[Provided data]

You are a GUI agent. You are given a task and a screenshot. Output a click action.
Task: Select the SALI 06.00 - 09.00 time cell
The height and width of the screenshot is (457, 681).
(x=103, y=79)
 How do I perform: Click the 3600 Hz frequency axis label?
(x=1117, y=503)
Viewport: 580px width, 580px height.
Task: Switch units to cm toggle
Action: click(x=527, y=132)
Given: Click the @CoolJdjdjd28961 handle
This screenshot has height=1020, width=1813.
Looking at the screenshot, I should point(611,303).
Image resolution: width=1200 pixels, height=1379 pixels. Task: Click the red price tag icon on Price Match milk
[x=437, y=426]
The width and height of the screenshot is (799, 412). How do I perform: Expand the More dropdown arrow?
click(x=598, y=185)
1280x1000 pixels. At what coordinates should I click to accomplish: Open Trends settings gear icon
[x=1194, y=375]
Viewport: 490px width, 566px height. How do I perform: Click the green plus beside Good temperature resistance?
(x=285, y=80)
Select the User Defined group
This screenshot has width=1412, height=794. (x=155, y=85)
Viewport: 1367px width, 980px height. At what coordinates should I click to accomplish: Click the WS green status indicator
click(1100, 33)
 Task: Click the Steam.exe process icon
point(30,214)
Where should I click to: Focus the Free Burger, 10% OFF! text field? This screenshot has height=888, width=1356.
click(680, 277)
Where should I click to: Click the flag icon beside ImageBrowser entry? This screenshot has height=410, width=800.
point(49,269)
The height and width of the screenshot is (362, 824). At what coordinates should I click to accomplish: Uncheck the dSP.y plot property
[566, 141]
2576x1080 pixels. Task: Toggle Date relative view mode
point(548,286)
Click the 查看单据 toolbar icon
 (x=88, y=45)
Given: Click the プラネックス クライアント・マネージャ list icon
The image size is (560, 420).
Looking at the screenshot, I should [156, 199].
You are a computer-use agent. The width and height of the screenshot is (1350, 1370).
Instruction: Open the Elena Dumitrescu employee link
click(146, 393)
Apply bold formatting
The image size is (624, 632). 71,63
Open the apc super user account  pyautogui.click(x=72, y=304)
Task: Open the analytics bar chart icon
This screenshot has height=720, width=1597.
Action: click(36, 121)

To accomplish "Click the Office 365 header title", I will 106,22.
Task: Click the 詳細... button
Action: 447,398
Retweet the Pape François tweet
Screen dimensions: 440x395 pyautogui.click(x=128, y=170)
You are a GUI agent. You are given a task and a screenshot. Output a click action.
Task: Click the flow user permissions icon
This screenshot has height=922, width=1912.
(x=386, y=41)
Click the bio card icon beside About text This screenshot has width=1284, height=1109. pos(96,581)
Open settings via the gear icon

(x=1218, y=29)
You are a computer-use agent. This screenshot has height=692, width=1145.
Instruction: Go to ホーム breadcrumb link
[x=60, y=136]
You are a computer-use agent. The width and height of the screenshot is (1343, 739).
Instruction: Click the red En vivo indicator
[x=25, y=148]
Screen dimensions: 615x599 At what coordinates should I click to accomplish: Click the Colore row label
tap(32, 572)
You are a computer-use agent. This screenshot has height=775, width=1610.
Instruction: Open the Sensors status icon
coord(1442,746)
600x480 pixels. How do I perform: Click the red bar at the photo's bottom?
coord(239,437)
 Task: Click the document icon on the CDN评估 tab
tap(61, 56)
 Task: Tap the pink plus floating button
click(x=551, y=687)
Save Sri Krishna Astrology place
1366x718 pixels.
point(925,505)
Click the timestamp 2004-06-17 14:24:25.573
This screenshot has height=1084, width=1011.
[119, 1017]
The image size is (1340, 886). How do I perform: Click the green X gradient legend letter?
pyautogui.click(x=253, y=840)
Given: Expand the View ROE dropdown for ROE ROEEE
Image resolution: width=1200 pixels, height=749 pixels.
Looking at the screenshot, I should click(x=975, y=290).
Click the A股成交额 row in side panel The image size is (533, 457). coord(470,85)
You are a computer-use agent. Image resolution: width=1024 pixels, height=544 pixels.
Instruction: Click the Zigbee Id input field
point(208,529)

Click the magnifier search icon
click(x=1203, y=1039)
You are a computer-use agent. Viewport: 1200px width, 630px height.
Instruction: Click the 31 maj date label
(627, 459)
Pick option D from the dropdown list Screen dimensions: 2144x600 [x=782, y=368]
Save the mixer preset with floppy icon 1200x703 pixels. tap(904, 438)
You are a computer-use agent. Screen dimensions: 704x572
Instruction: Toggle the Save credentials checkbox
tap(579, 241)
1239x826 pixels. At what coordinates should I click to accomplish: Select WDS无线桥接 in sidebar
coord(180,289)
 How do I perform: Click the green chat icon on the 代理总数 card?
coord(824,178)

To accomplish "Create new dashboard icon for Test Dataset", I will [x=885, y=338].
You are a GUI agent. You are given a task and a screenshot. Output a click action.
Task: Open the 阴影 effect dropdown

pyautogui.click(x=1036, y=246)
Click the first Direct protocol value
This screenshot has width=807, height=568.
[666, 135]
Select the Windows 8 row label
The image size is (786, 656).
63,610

[/Provided data]

### Exercise prompt
Could you print all of the data above once more, unaltered?

### Response
You are a GUI agent. You are given a task and a screenshot. Output a click action.
Task: Select the SALI 06.00 - 09.00 time cell
The height and width of the screenshot is (457, 681).
(x=103, y=79)
 How do I perform: Click the 3600 Hz frequency axis label?
(x=1117, y=503)
Viewport: 580px width, 580px height.
Task: Switch units to cm toggle
Action: click(x=527, y=132)
Given: Click the @CoolJdjdjd28961 handle
This screenshot has height=1020, width=1813.
Looking at the screenshot, I should point(611,303).
Image resolution: width=1200 pixels, height=1379 pixels. Task: Click the red price tag icon on Price Match milk
[x=437, y=426]
The width and height of the screenshot is (799, 412). How do I perform: Expand the More dropdown arrow?
click(x=598, y=185)
1280x1000 pixels. At what coordinates should I click to accomplish: Open Trends settings gear icon
[x=1194, y=375]
Viewport: 490px width, 566px height. How do I perform: Click the green plus beside Good temperature resistance?
(x=285, y=80)
Select the User Defined group
This screenshot has width=1412, height=794. (x=155, y=85)
Viewport: 1367px width, 980px height. At what coordinates should I click to accomplish: Click the WS green status indicator
click(1100, 33)
 Task: Click the Steam.exe process icon
point(30,214)
Where should I click to: Focus the Free Burger, 10% OFF! text field? This screenshot has height=888, width=1356.
click(680, 277)
Where should I click to: Click the flag icon beside ImageBrowser entry? This screenshot has height=410, width=800.
point(49,269)
The height and width of the screenshot is (362, 824). At what coordinates should I click to accomplish: Uncheck the dSP.y plot property
[566, 141]
2576x1080 pixels. Task: Toggle Date relative view mode
point(548,286)
Click the 查看单据 toolbar icon
 (x=88, y=45)
Given: Click the プラネックス クライアント・マネージャ list icon
The image size is (560, 420).
Looking at the screenshot, I should [156, 199].
You are a computer-use agent. The width and height of the screenshot is (1350, 1370).
Instruction: Open the Elena Dumitrescu employee link
click(146, 393)
Apply bold formatting
The image size is (624, 632). 71,63
Open the apc super user account  pyautogui.click(x=72, y=304)
Task: Open the analytics bar chart icon
This screenshot has height=720, width=1597.
Action: click(36, 121)

To accomplish "Click the Office 365 header title", I will 106,22.
Task: Click the 詳細... button
Action: 447,398
Retweet the Pape François tweet
Screen dimensions: 440x395 pyautogui.click(x=128, y=170)
You are a GUI agent. You are given a task and a screenshot. Output a click action.
Task: Click the flow user permissions icon
This screenshot has height=922, width=1912.
(x=386, y=41)
Click the bio card icon beside About text This screenshot has width=1284, height=1109. pos(96,581)
Open settings via the gear icon

(x=1218, y=29)
You are a computer-use agent. This screenshot has height=692, width=1145.
Instruction: Go to ホーム breadcrumb link
[x=60, y=136]
You are a computer-use agent. The width and height of the screenshot is (1343, 739).
Instruction: Click the red En vivo indicator
[x=25, y=148]
Screen dimensions: 615x599 At what coordinates should I click to accomplish: Click the Colore row label
tap(32, 572)
You are a computer-use agent. This screenshot has height=775, width=1610.
Instruction: Open the Sensors status icon
coord(1442,746)
600x480 pixels. How do I perform: Click the red bar at the photo's bottom?
coord(239,437)
 Task: Click the document icon on the CDN评估 tab
tap(61, 56)
 Task: Tap the pink plus floating button
click(x=551, y=687)
Save Sri Krishna Astrology place
1366x718 pixels.
point(925,505)
Click the timestamp 2004-06-17 14:24:25.573
This screenshot has height=1084, width=1011.
[119, 1017]
The image size is (1340, 886). How do I perform: Click the green X gradient legend letter?
pyautogui.click(x=253, y=840)
Given: Expand the View ROE dropdown for ROE ROEEE
Image resolution: width=1200 pixels, height=749 pixels.
Looking at the screenshot, I should click(x=975, y=290).
Click the A股成交额 row in side panel The image size is (533, 457). coord(470,85)
You are a computer-use agent. Image resolution: width=1024 pixels, height=544 pixels.
Instruction: Click the Zigbee Id input field
point(208,529)

Click the magnifier search icon
click(x=1203, y=1039)
You are a computer-use agent. Viewport: 1200px width, 630px height.
Instruction: Click the 31 maj date label
(627, 459)
Pick option D from the dropdown list Screen dimensions: 2144x600 [x=782, y=368]
Save the mixer preset with floppy icon 1200x703 pixels. tap(904, 438)
You are a computer-use agent. Screen dimensions: 704x572
Instruction: Toggle the Save credentials checkbox
tap(579, 241)
1239x826 pixels. At what coordinates should I click to accomplish: Select WDS无线桥接 in sidebar
coord(180,289)
 How do I perform: Click the green chat icon on the 代理总数 card?
coord(824,178)

To accomplish "Create new dashboard icon for Test Dataset", I will [x=885, y=338].
You are a GUI agent. You are given a task and a screenshot. Output a click action.
Task: Open the 阴影 effect dropdown

pyautogui.click(x=1036, y=246)
Click the first Direct protocol value
This screenshot has width=807, height=568.
[666, 135]
Select the Windows 8 row label
The image size is (786, 656).
63,610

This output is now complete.